Coloration that produces a very pale shade. A tint usually represents the minimum amount of color that will give perceptible appearance of coloration. In yarn processing, fugitive tints are used for identification, and then removed in wet processing.

Tinting (also called over-dyeing) Laundries often tint denim to try to make it look more vintage, or to achieve a different cast. The telltale signs of a pair of jeans that have been tinted are that the pocket lining and labels are dyed as well as the jeans.


The standard route to blasting/discharging/tinting is quite elaborate, in the light of three effects to be imparted on the same garment. There have been short cuts, which may be right/wrong/ingenious. If tinting is done on blasted/discharged areas, it obviously remains a spray method. However, if the tinting is overall, it follows the dyeing route. The process starts on gray garment being hand blasted followed by desizing and biopolishing. After drying the garment, tint-spray is given followed by air/machine drying and finishing. For tinting by dyeing method, the biopolished garment can straight away go for tinting wet-on-wet followed by finishing and drying.

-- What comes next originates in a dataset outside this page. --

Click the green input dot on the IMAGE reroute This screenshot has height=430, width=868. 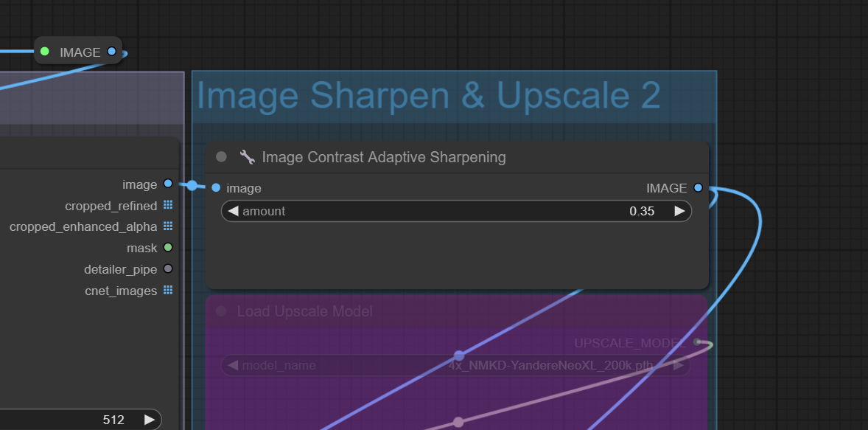point(45,52)
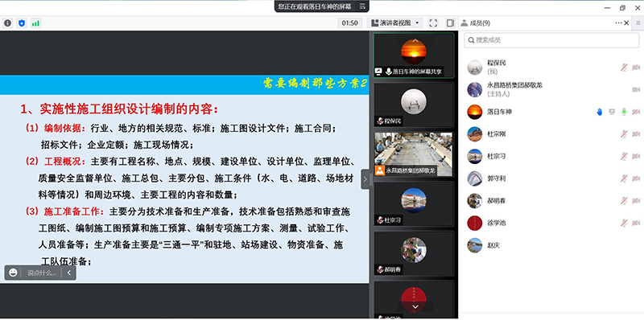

In case of white discharge tinting the route would start with desizing-biopolishing on gray garment, peroxide bleaching after biopolishing being optional. After drying the garment, a potassium permanganate spray is given to areas where white discharge is aimed at. After air-drying for about 10-15 minutes, a neutralization step consisting of provide-acetic acid is given which is followed by hot and cold rinses. In case of spray tinting the garment will have to be dried first, whereas for overall tinting, dyeing the method could be followed wet-on-wet. Finally the finishing and drying would complete the process.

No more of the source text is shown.